If not done right, the ephemeral nature of such server less applications often result them to go undetected. This leads to the creation of Shadow APIs. There are many other scenarios which could lead to introduction of Shadow APIs in your org.
Fundamentally, Shadow APIs are the services that your company uses, but doesn’t/couldn’t get tracked for one or other reasons. You may not even know they ever existed!
Threat the shadow APIs possesses!
The biggest problem with shadow APIs is the very nature of them being unknown!
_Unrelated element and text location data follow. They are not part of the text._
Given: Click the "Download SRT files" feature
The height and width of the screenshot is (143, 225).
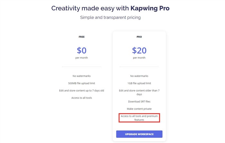Looking at the screenshot, I should coord(139,102).
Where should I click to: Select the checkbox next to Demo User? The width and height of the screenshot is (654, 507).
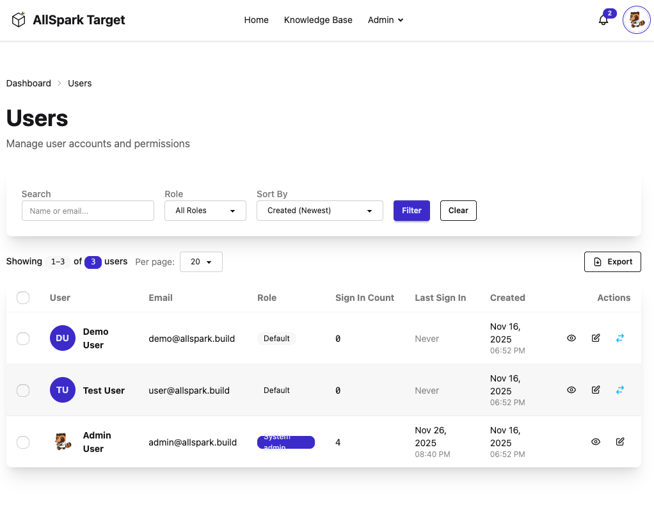click(23, 338)
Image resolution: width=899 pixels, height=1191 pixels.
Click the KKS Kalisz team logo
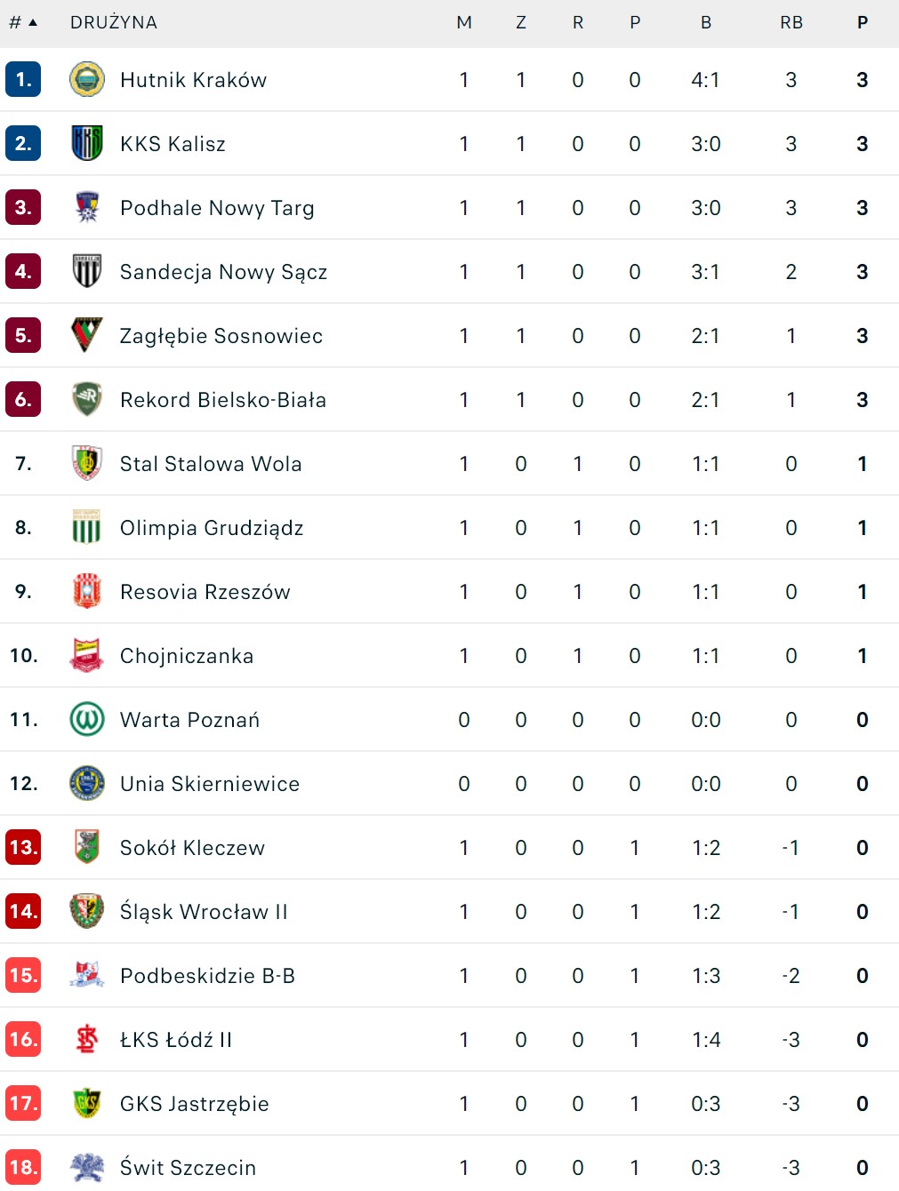pyautogui.click(x=86, y=144)
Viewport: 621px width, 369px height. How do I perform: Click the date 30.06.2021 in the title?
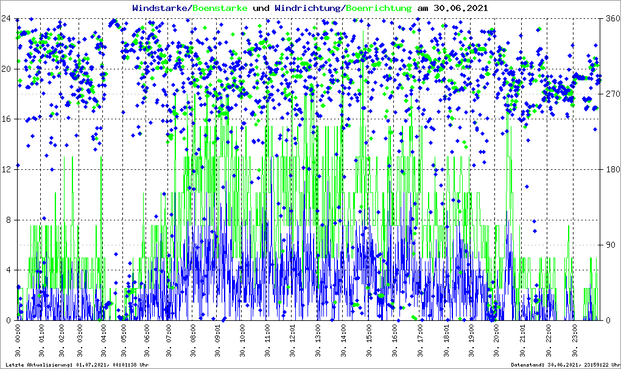(x=460, y=9)
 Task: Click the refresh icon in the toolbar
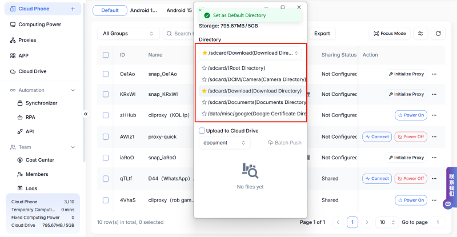click(x=438, y=34)
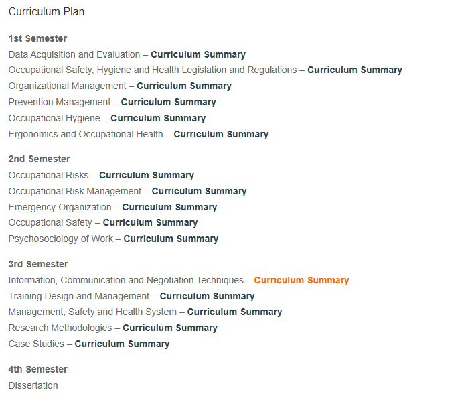View Training Design and Management Curriculum Summary

[207, 296]
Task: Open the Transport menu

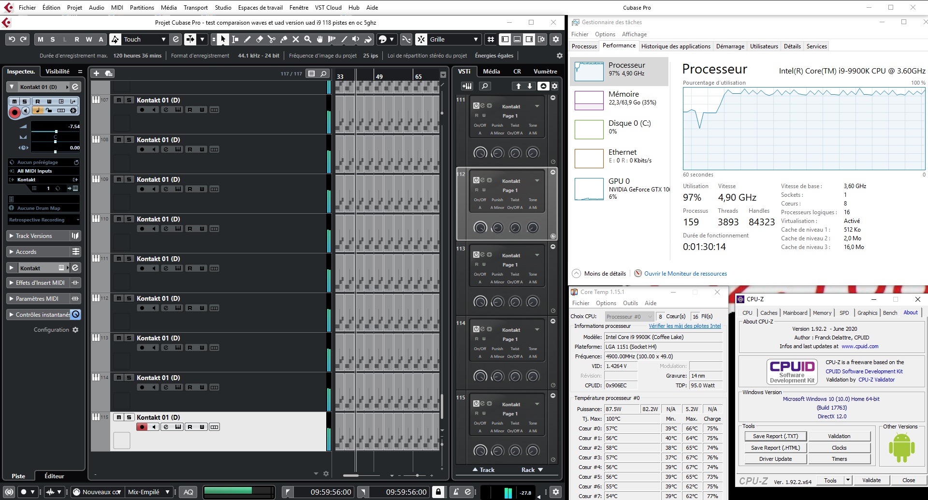Action: [195, 7]
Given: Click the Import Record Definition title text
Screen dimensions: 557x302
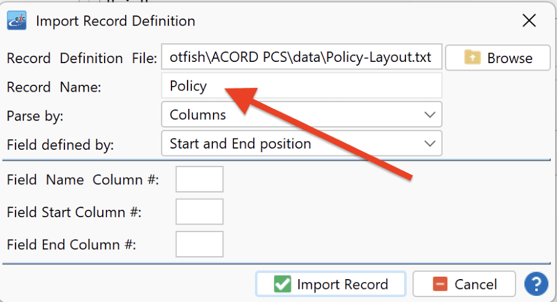Looking at the screenshot, I should 116,21.
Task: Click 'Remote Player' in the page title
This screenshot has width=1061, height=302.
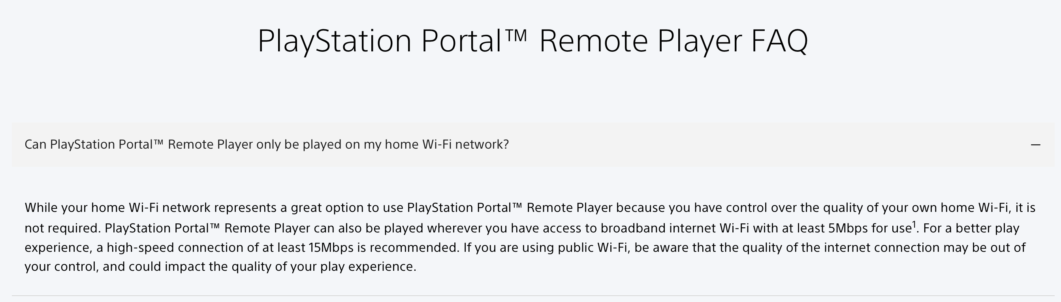Action: [x=640, y=41]
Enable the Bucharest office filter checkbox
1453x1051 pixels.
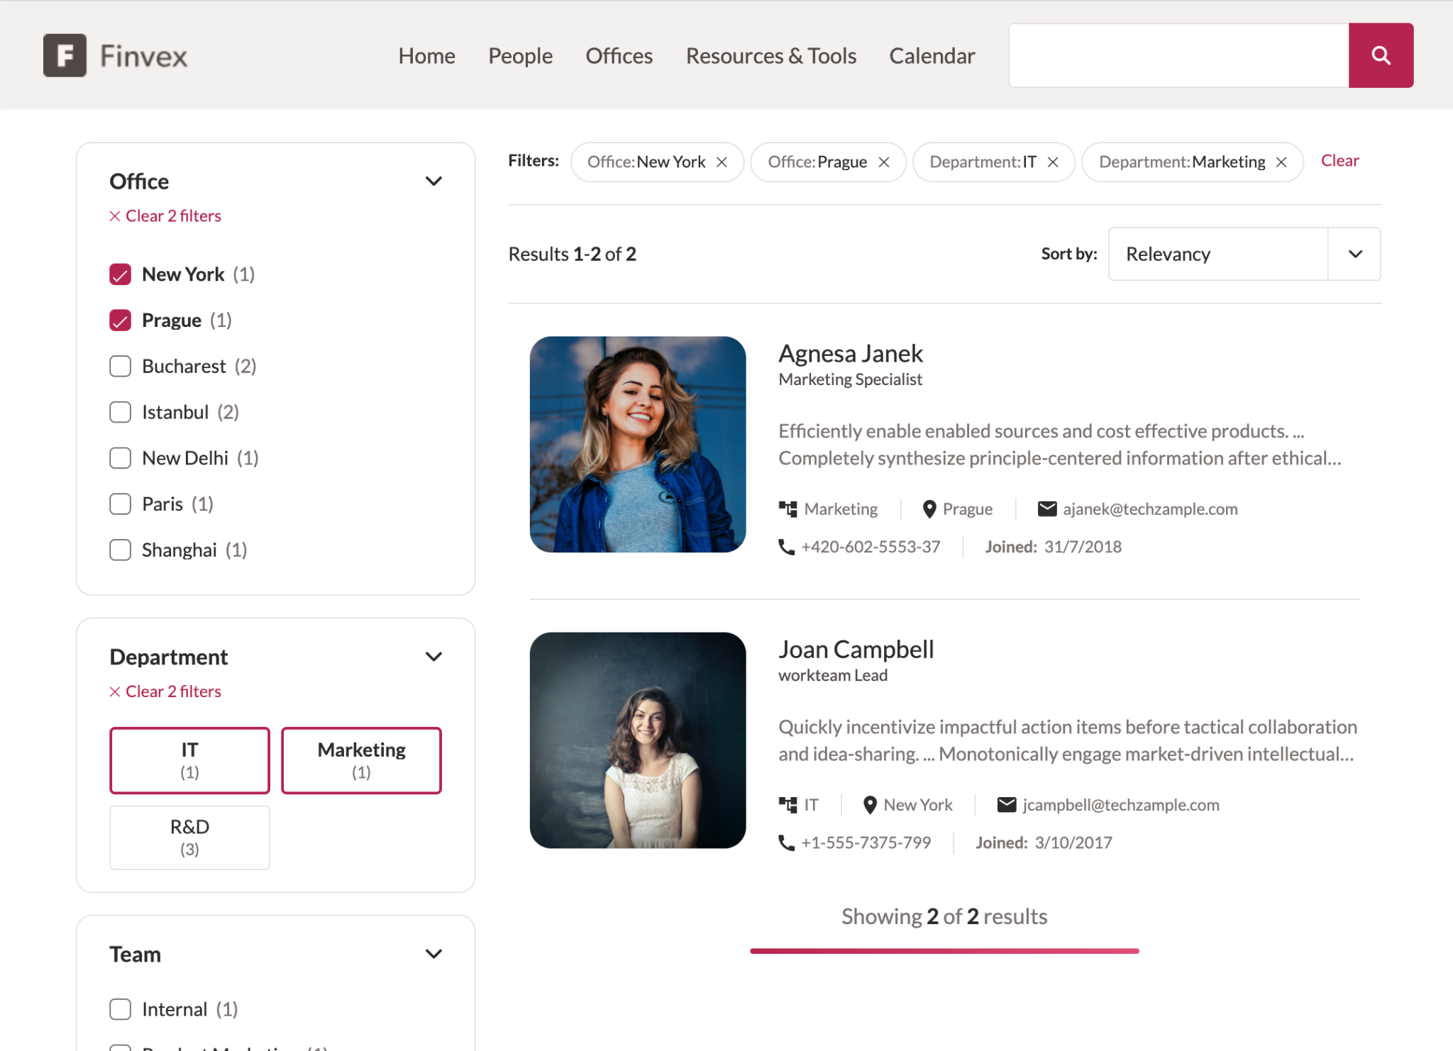tap(121, 365)

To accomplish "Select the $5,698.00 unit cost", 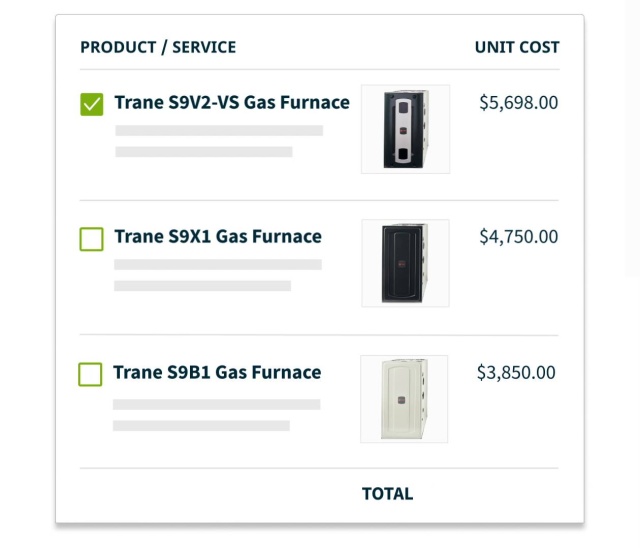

They could fail at any time to meet your org’s compliance standards, & even put your user’s data at risk—all without your knowledge! There are many examples where simple specification validation may have avoided significant security incidents such as Panera Bread & Uber!
How to detect shadow APIs?
The first step in avoiding shadow APIs is to discover the ones in your org! The goal is to increase visibility into your API reliance across the entire development & product organisation.
API discovery done right can help aligning both technical & non-technical stakeholders so that everyone has better insight into the state of API usage within an organisation and thus avoiding the perils of shadow APIs!